Auszug zum Lesen →
#####

Mutter und Sohn wohnen in Polen

Im ersten entschiedenen Fall vor dem BFH ging es um einen deutschen Vater, der in Deutschland lebt und bei der zuständigen Familienkasse Kindergeld für seinen Sohn beantragt hat. Der Junge lebt jedoch nach der Scheidung der Eltern mit seiner polnischen Mutter in einem Haushalt in Polen. Nach polnischem Recht hat die Frau keinen Anspruch auf polnische Familienleistungen. Einen Antrag auf Familienleistungen nach deutschem oder polnischem Recht hatte sie ferner nicht gestellt.
Den Antrag des Mannes auf Zahlung des Kindergeldes lehnte die Familienkasse ab. Sie begründete dies damit, dass die Kindsmutter vorrangig zum Bezug von Kindergeld nach dem deutschen Recht berechtigt sei.

Klage vor dem Finanzgericht (FG) Düsseldorf

Der Mann klagte daraufhin vor dem FG und hatte zunächst Erfolg. Die Richter verurteilten die Familienkasse zur Zahlung von Kindergeld an den Vater.
Sie waren der Ansicht, dass die Kindsmutter nicht die Anspruchsvoraussetzungen zur Bestimmung des Kindergeldberechtigten nach § 64 Abs. 2 Satz 1 EStG erfüllt, weil sie weder ihren Wohnsitz noch ihren gewöhnlicher Aufenthalt im Inland hat. Außerdem gelte Art. 60 Abs. 1 S. 2 der Verordnung (VO) Nr. 987/2009 des Europäischen Parlaments in diesem Fall nicht, da ein Anspruch des in Deutschland lebenden Vaters auf Familienleistungen nicht begrenzt oder ausgeschlossen werden darf.

#####

Auftrag →
Bitte gib aus dem Auszug zum Kindergeldfall die Stelle von „Der Mann klagte“ bis „ausgeschlossen werden darf.“ wortgetreu wieder.

#####

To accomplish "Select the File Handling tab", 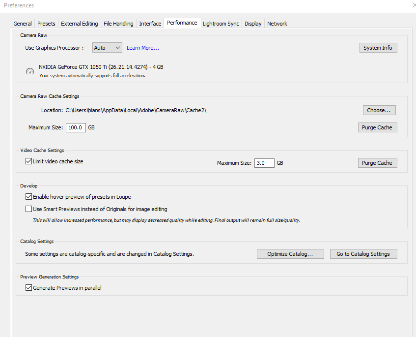I will pyautogui.click(x=117, y=23).
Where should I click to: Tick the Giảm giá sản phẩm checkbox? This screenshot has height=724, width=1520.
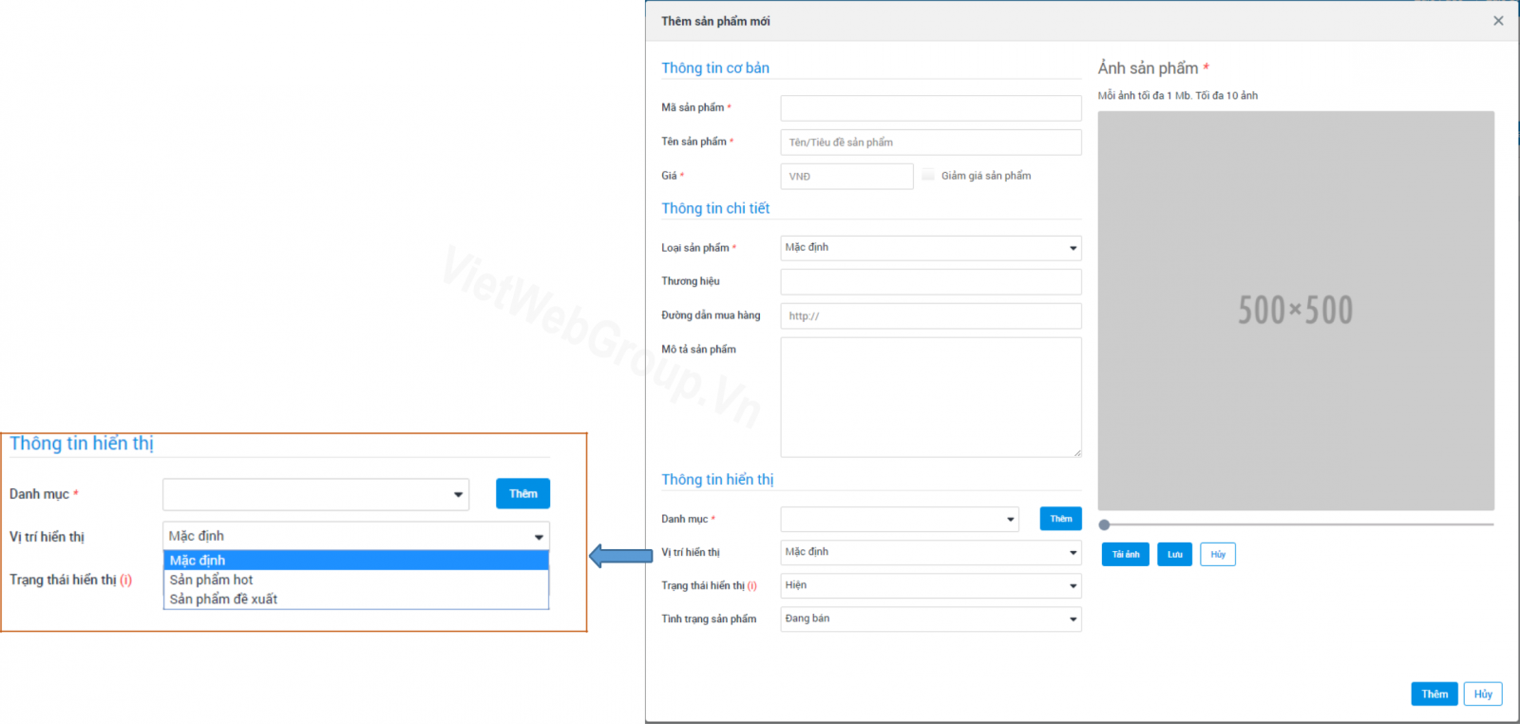point(928,175)
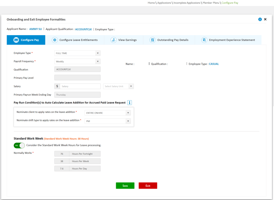Open the Employee Type dropdown
This screenshot has width=274, height=200.
point(77,53)
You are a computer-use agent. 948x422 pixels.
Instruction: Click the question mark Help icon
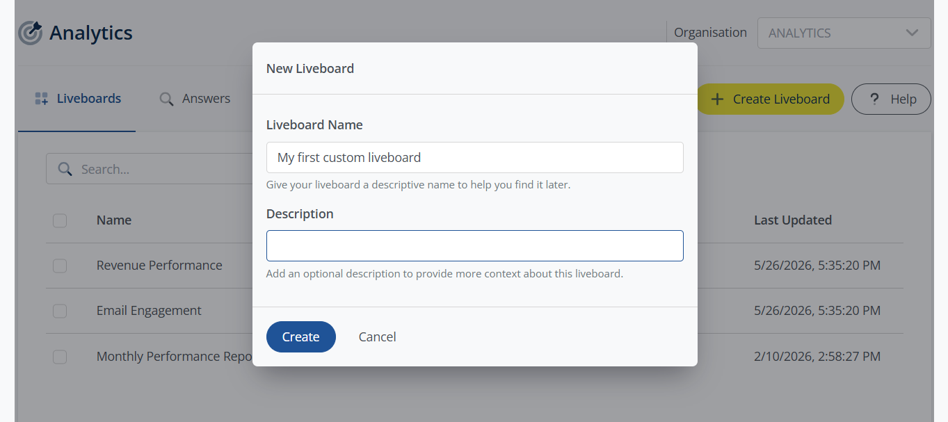click(874, 99)
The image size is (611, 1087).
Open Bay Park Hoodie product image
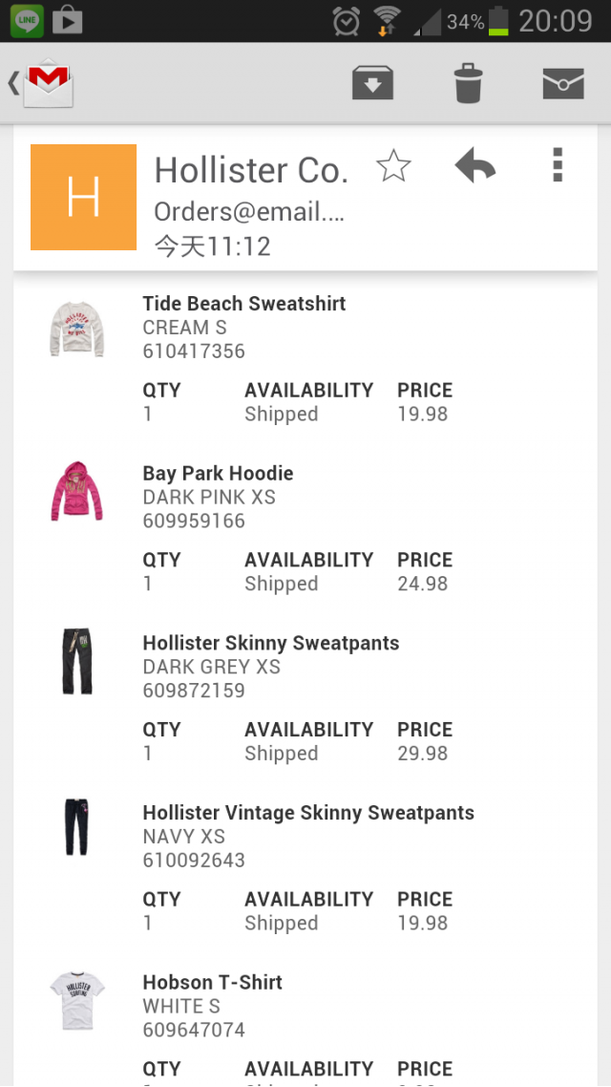pyautogui.click(x=76, y=491)
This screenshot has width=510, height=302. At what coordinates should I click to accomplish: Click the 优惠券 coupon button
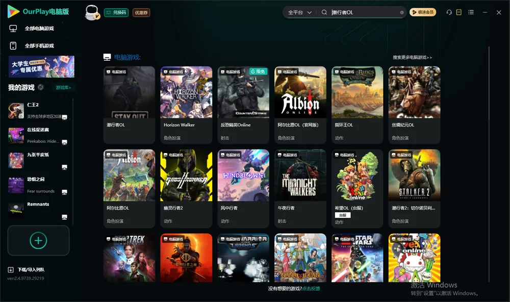click(x=141, y=13)
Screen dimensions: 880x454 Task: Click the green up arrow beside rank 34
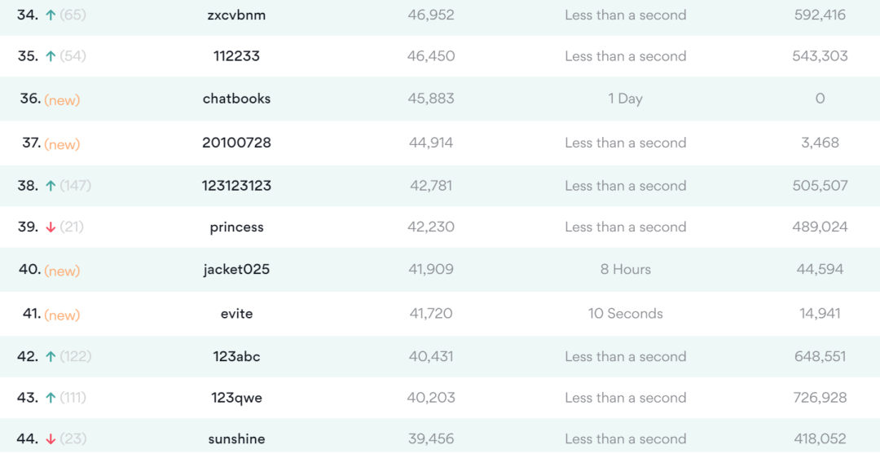coord(51,15)
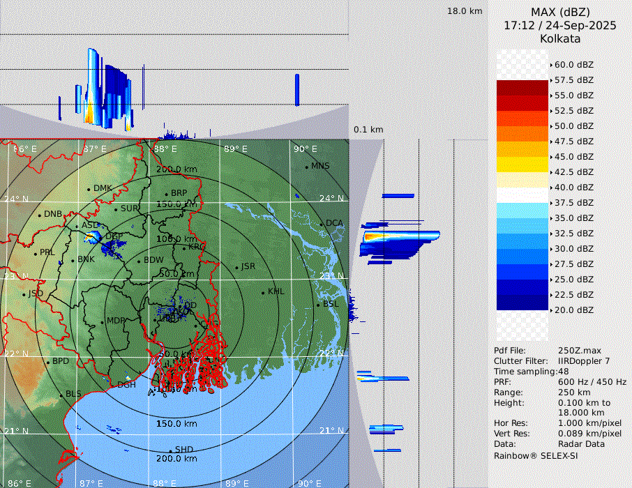Click the DMK station marker
Image resolution: width=632 pixels, height=488 pixels.
pos(89,189)
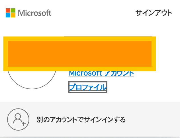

#####

Lösung der Aufgabe →
Der Mann klagte daraufhin vor dem FG und hatte zunächst Erfolg. Die Richter verurteilten die Familienkasse zur Zahlung von Kindergeld an den Vater.
Sie waren der Ansicht, dass die Kindsmutter nicht die Anspruchsvoraussetzungen zur Bestimmung des Kindergeldberechtigten nach § 64 Abs. 2 Satz 1 EStG erfüllt, weil sie weder ihren Wohnsitz noch ihren gewöhnlicher Aufenthalt im Inland hat. Außerdem gelte Art. 60 Abs. 1 S. 2 der Verordnung (VO) Nr. 987/2009 des Europäischen Parlaments in diesem Fall nicht, da ein Anspruch des in Deutschland lebenden Vaters auf Familienleistungen nicht begrenzt oder ausgeschlossen werden darf.